** Document text **
-- start --

Mid-infrared has been one of the least-developed wavelength regimes, however. It is a difficult range due to certain physical limitations, and hence both optical sources and detectors that can operate at these wavelengths are very difficult to achieve. Progress has been made in this regard in the past decade or so and decent quantum-cascade lasers and uncooled photodetectors have been developed.
Another key photonic device for system applications is optical modulators and that is what CREOL researchers have demonstrated for the first time. Optical modulators are, in essence, light switches needed to turn light off and on in order to transmit data in a communication link at very high speeds.
Standard waveguide and modulator platforms developed for shorter wavelengths do not work properly at mid-infrared wavelengths for a variety of reasons. To achieve mid-infrared optical modulators, Chiles bonded a thin film (220 nanometers thick) of silicon to a lithium niobate wafer by a novel technique. Lithium niobate is an exotic compound of niobium, lithium and oxygen and has a strong electro-optic effect useful for ultrafast modulators. The silicon-on-lithium-niobate (SiLN) was then used as a platform to fabricate optical waveguides and modulators at CREOL’s nanofabrication facility, an advanced UCF multiuser laboratory equipped with state-of-the-art tools such as electron-beam lithography. The fabricated modulators were then characterized by pumping light in and out of the photonic chips at the mid-infrared wavelength of 3.39 micrometers showing satisfactory performances.

-- end --

** Information provided **
-- start --

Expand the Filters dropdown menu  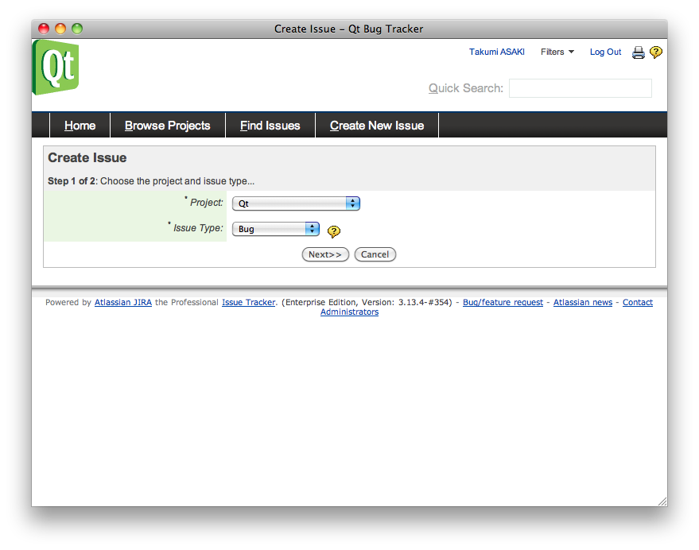(557, 52)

-- end --

** Exercise brief **
Please return the full mid-infrared modulator text from above, word for word.

** Written solution **
Mid-infrared has been one of the least-developed wavelength regimes, however. It is a difficult range due to certain physical limitations, and hence both optical sources and detectors that can operate at these wavelengths are very difficult to achieve. Progress has been made in this regard in the past decade or so and decent quantum-cascade lasers and uncooled photodetectors have been developed.
Another key photonic device for system applications is optical modulators and that is what CREOL researchers have demonstrated for the first time. Optical modulators are, in essence, light switches needed to turn light off and on in order to transmit data in a communication link at very high speeds.
Standard waveguide and modulator platforms developed for shorter wavelengths do not work properly at mid-infrared wavelengths for a variety of reasons. To achieve mid-infrared optical modulators, Chiles bonded a thin film (220 nanometers thick) of silicon to a lithium niobate wafer by a novel technique. Lithium niobate is an exotic compound of niobium, lithium and oxygen and has a strong electro-optic effect useful for ultrafast modulators. The silicon-on-lithium-niobate (SiLN) was then used as a platform to fabricate optical waveguides and modulators at CREOL’s nanofabrication facility, an advanced UCF multiuser laboratory equipped with state-of-the-art tools such as electron-beam lithography. The fabricated modulators were then characterized by pumping light in and out of the photonic chips at the mid-infrared wavelength of 3.39 micrometers showing satisfactory performances.